The Pigalle club, at the Eros end of Piccadilly, is decked out like a packet of Sobranie Pinks to create what the club's website terms a "supper club vibe of sophisticated elegance". As Phoebe Killdeer, one of Nouvelle Vague's four featured singers, comes to the end of their Afro-Cuban take on Blue Monday, she looks around in wonder. "It's very strange, watching people eating while I'm hitting the cowbell," she muses. "Is it good?" She means the food. At £55 per head, it should be.
At the back, with the £25 non-diners, it's hard to see, but Killdeer is worth craning your neck for - all fringed dress and left-bank hair. Behind her are the foot soldiers of Marc Collin's high-concept act: accordion, double bass and drums, with Collin himself hiding behind a laptop and a grand piano in the corner.
But turning post-punk and electro-disco songs into easy listening isn't that easy. If Heart of Glass and Teenage Kicks are unconvincing, it's partly because the band's faux sophistication shows up weaknesses in the original songs. And partly because Nouvelle Vague on stage don't have the chops to deliver what the albums promise. Light-as-a-feather bossa nova may sound simple, but it requires musicianship: scrubby guitar chords, wimpy piano and vocal-tuning problems can't be ProTooled into perfection on stage.

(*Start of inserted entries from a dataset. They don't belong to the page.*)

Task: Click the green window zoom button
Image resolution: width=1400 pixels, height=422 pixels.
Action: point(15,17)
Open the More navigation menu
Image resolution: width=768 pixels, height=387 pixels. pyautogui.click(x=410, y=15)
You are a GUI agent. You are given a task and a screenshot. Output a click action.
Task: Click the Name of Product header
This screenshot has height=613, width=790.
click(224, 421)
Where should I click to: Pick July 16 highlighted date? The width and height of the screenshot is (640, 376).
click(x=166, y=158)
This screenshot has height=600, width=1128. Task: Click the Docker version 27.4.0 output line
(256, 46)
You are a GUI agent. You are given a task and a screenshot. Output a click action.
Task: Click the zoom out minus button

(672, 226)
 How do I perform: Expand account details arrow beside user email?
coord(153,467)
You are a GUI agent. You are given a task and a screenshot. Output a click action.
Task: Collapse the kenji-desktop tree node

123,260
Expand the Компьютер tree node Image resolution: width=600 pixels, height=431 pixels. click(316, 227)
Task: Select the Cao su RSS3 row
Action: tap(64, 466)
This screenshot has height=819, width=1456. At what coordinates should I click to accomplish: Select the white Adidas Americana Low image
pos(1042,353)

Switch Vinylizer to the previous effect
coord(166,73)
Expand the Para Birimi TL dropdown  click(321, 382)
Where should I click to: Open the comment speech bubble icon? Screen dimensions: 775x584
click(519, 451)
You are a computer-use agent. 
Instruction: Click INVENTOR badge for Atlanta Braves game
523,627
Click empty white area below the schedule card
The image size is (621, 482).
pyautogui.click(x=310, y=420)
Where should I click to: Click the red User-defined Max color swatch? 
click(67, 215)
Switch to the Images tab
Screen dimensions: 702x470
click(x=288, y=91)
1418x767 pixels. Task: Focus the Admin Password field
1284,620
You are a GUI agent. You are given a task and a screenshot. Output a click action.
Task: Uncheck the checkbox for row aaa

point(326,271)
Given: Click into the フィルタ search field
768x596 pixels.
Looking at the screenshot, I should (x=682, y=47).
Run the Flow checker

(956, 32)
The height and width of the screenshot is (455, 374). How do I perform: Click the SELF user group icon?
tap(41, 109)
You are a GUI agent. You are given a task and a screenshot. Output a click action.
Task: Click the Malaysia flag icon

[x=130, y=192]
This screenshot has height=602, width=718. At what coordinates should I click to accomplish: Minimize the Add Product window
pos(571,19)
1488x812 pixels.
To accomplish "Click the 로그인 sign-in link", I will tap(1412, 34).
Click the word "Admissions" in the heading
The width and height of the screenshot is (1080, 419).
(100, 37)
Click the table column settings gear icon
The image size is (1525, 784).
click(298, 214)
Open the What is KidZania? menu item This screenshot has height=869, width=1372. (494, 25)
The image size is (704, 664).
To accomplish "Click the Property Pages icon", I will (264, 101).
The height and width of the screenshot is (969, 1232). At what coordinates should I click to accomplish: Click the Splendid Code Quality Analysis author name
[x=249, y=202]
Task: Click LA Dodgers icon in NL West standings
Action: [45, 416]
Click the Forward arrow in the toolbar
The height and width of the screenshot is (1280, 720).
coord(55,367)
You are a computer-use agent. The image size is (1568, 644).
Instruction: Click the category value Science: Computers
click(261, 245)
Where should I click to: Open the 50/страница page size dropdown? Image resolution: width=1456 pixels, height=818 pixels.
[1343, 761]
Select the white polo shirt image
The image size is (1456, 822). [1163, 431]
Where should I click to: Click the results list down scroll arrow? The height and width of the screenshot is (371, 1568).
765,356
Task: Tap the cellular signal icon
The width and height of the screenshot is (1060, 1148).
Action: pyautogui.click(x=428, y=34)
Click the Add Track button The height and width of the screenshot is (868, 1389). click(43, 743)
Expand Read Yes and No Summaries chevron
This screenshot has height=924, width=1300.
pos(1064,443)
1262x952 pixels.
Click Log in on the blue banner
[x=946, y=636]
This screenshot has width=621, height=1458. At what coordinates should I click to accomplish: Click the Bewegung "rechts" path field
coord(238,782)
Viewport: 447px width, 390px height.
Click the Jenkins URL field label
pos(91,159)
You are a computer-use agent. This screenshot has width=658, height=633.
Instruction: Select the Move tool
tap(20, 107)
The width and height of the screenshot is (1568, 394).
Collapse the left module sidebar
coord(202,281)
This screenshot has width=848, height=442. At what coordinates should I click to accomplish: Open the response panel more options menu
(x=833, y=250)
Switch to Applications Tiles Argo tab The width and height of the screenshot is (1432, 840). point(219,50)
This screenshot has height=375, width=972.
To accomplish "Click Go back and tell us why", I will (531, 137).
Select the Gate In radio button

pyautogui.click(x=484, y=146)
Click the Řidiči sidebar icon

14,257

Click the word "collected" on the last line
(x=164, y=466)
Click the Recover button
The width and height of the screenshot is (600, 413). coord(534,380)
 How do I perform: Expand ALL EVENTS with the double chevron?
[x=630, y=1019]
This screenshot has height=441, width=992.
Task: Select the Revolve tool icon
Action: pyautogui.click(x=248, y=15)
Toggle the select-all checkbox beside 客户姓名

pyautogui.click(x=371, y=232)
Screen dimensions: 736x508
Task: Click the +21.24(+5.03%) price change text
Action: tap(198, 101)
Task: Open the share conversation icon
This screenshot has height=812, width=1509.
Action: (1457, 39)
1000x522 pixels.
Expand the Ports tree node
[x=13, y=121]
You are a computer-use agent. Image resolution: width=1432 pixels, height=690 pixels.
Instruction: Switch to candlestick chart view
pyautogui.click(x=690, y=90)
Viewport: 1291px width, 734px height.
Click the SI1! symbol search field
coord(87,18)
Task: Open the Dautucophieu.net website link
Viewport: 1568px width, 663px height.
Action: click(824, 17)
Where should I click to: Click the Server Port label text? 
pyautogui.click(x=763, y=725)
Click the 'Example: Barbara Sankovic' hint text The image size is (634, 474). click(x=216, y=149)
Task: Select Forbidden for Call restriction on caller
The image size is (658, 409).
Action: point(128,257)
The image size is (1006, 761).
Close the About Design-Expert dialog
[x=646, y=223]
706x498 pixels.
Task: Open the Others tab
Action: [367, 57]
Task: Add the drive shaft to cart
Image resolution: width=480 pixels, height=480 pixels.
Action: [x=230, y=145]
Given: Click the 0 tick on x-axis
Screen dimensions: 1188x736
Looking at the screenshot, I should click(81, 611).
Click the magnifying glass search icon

Some numbers work better: Vince Clarke's Don't Go is a nice vehicle for Gerald Toto, while Just Can't Get Enough (from Clarke's Depeche Mode era) is given the Belleville Rendezvous treatment - fun, if amateurish. Marina Celeste intones Fade to Grey against moody bowed bass. Madness's Grey Day, sung with just drums, is a compelling showcase for Killdeer's performance skills, as is the "acoustic goth" of Bela Lugosi's Dead. And Melanie Pain sends us home happy with her Eurovision interpretation of Love Will Tear Us Apart.